• Your objective: The reply should hold only the lines from the one with "Viewport: 1080px width, 720px height." through the end of the data, each given exactly.

• Given data:
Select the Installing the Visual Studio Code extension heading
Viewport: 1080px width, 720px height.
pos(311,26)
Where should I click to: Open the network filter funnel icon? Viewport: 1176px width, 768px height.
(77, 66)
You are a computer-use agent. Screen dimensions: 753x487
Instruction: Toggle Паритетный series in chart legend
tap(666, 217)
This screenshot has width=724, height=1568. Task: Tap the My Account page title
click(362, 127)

• Written reply:
Viewport: 1080px width, 720px height.
pos(311,26)
Where should I click to: Open the network filter funnel icon? Viewport: 1176px width, 768px height.
(77, 66)
You are a computer-use agent. Screen dimensions: 753x487
Instruction: Toggle Паритетный series in chart legend
tap(666, 217)
This screenshot has width=724, height=1568. Task: Tap the My Account page title
click(362, 127)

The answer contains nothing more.